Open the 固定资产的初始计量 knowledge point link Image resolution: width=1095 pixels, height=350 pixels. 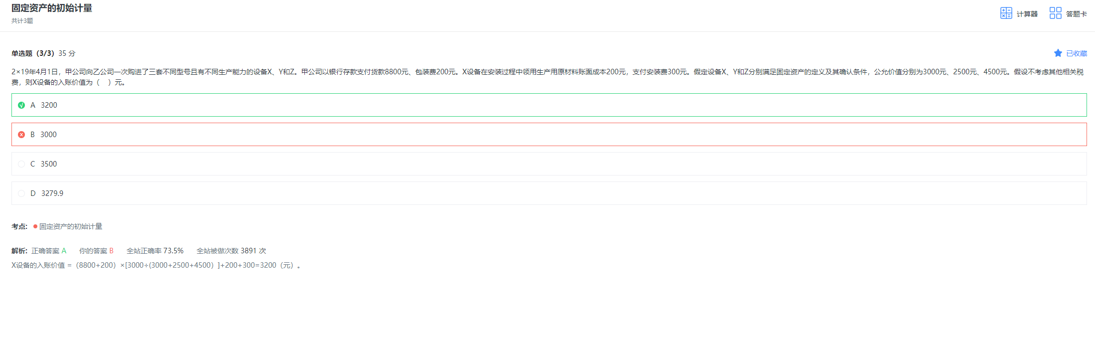coord(71,226)
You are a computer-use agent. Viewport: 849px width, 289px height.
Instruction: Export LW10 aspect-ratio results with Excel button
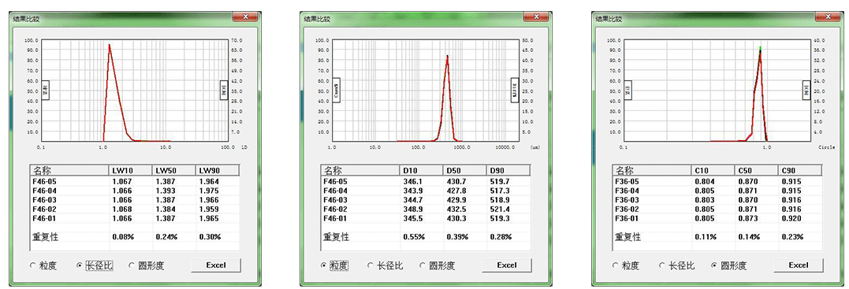pos(216,265)
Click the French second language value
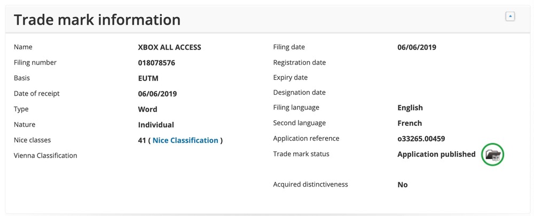 point(410,123)
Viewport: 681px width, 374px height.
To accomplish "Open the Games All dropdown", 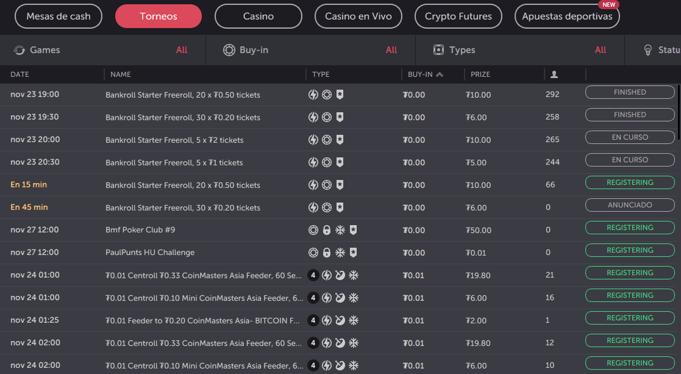I will [x=182, y=50].
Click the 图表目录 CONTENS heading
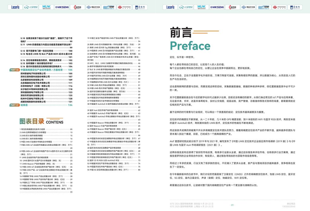 click(41, 122)
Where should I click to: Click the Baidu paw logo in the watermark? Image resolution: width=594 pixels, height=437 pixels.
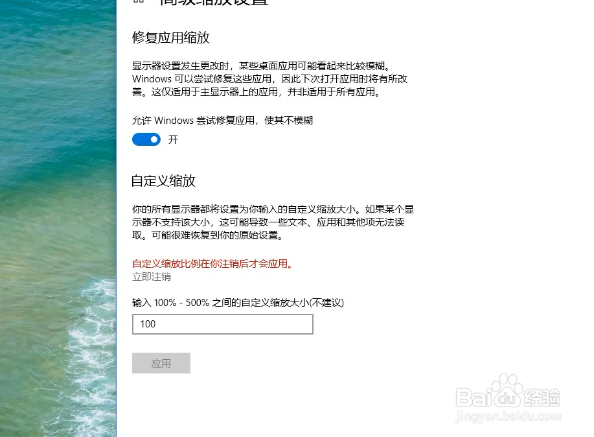[x=505, y=390]
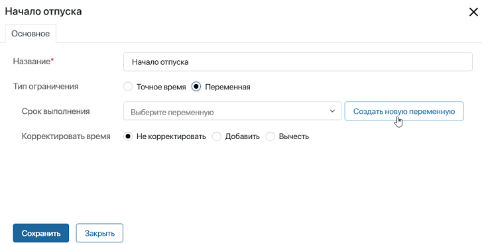Click the dialog title Начало отпуска
Viewport: 482px width, 245px height.
(43, 11)
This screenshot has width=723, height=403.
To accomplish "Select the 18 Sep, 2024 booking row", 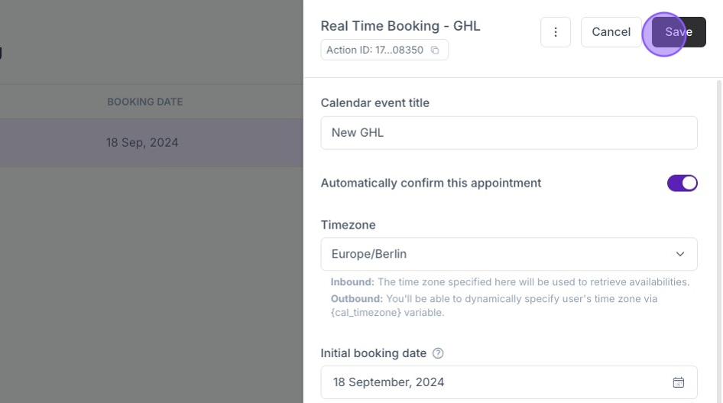I will click(142, 142).
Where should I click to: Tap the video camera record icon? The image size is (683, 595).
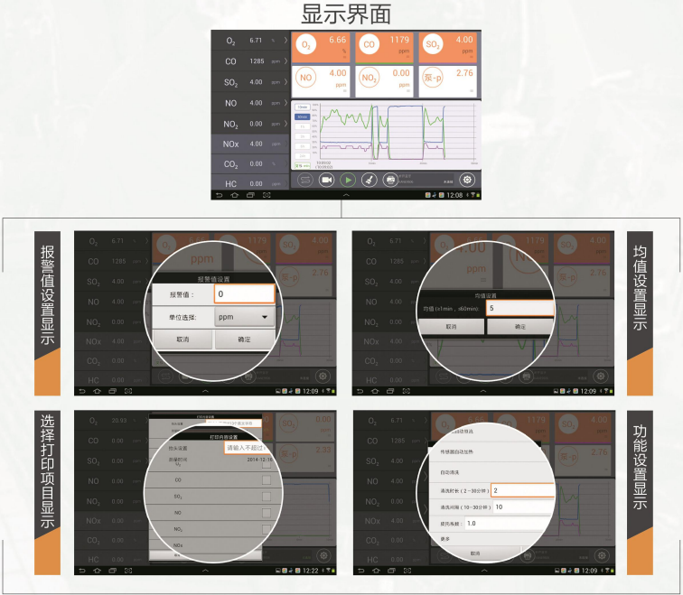(326, 180)
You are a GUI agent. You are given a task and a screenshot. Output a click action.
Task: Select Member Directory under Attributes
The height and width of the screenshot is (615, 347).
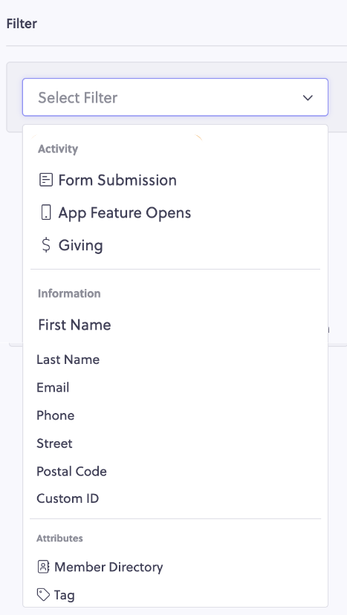pos(175,567)
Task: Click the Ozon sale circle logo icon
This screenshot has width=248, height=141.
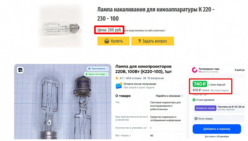Action: click(195, 70)
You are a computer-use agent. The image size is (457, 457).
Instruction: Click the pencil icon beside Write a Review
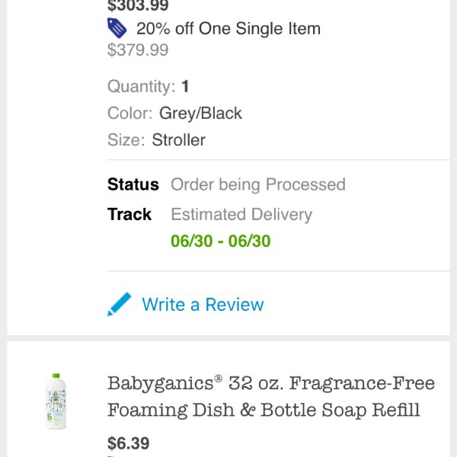(120, 304)
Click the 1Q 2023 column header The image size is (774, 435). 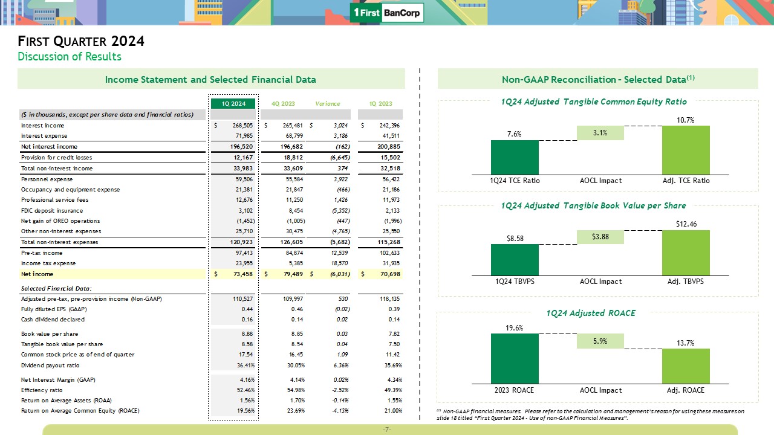381,103
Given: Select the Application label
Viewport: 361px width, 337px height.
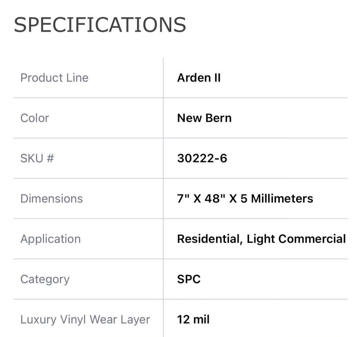Looking at the screenshot, I should click(x=51, y=239).
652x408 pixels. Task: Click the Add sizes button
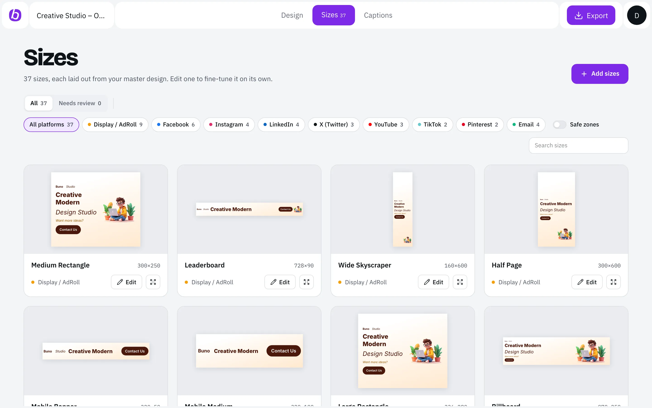click(x=600, y=74)
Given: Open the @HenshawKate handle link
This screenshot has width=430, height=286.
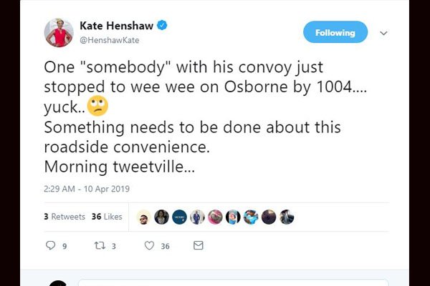Looking at the screenshot, I should pyautogui.click(x=110, y=40).
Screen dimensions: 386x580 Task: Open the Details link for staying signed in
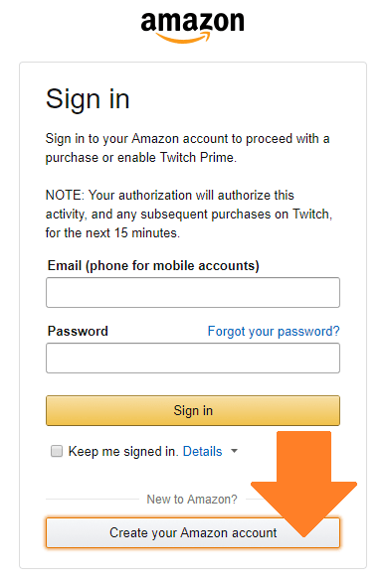(x=203, y=451)
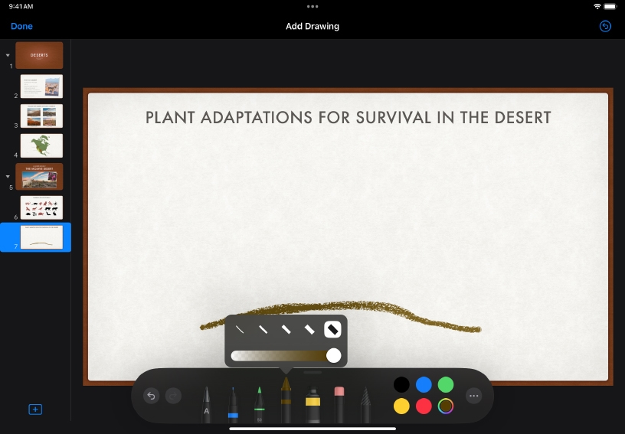
Task: Open the more options ellipsis in toolbar
Action: click(474, 396)
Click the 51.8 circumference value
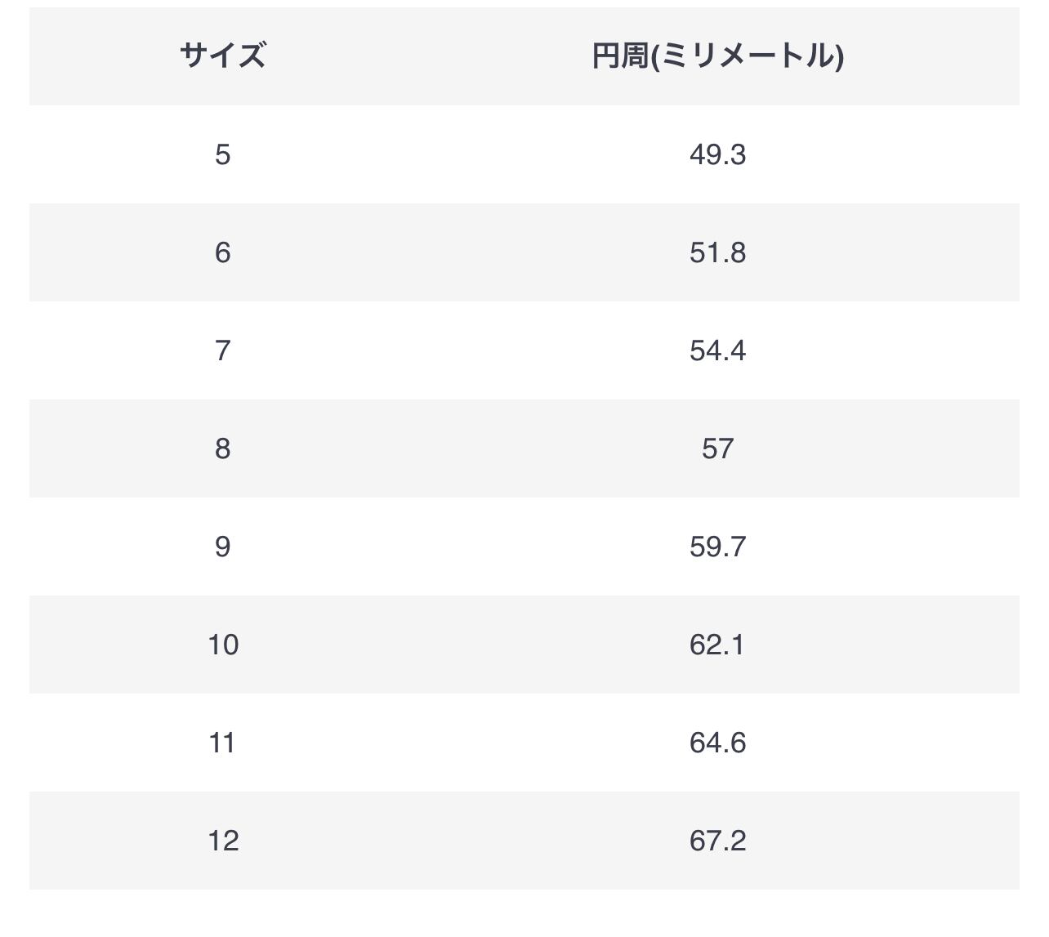1049x937 pixels. 717,252
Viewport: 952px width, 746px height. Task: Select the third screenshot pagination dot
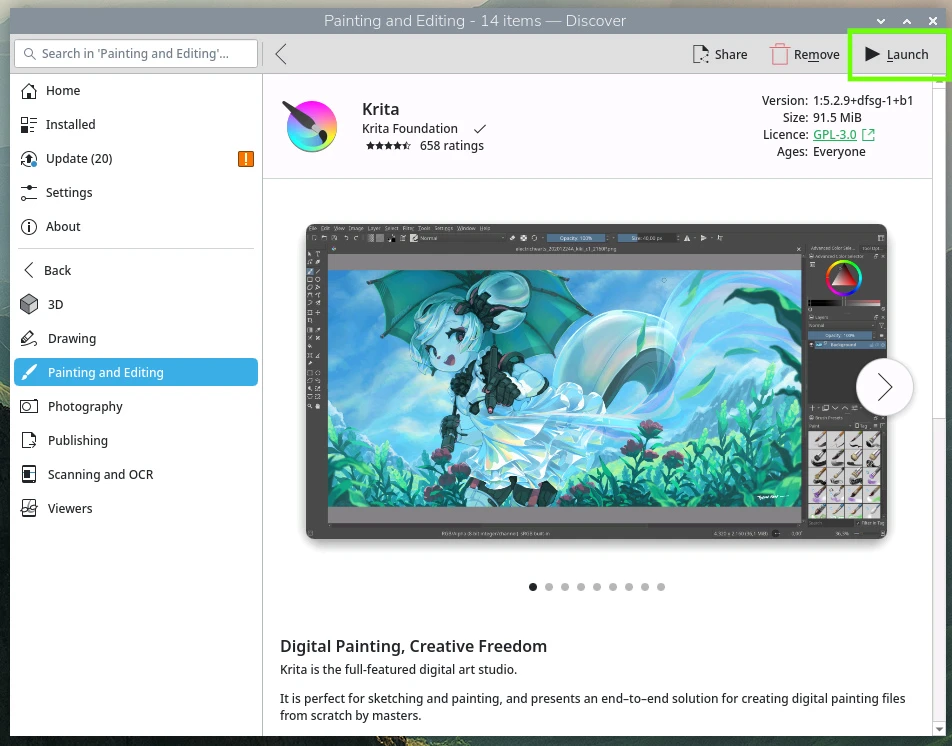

DIRECTIONS — From the line containing "Viewport: 361px width, 337px height." to the end of the listing, restate each line word for word and nothing more; the pictures stay out.

RESPONSE —
Viewport: 361px width, 337px height.
Looking at the screenshot, I should click(x=51, y=239).
652x408 pixels. Task: Click the Add sizes button
click(x=600, y=74)
Given: Open the @HenshawKate handle link
This screenshot has width=430, height=286.
Looking at the screenshot, I should pyautogui.click(x=110, y=40).
Screen dimensions: 386x580 Task: Open the Details link for staying signed in
(x=203, y=451)
Task: Open the more options ellipsis in toolbar
Action: click(474, 396)
Click the 51.8 circumference value
1049x937 pixels. 717,252
Viewport: 952px width, 746px height. Task: Select the third screenshot pagination dot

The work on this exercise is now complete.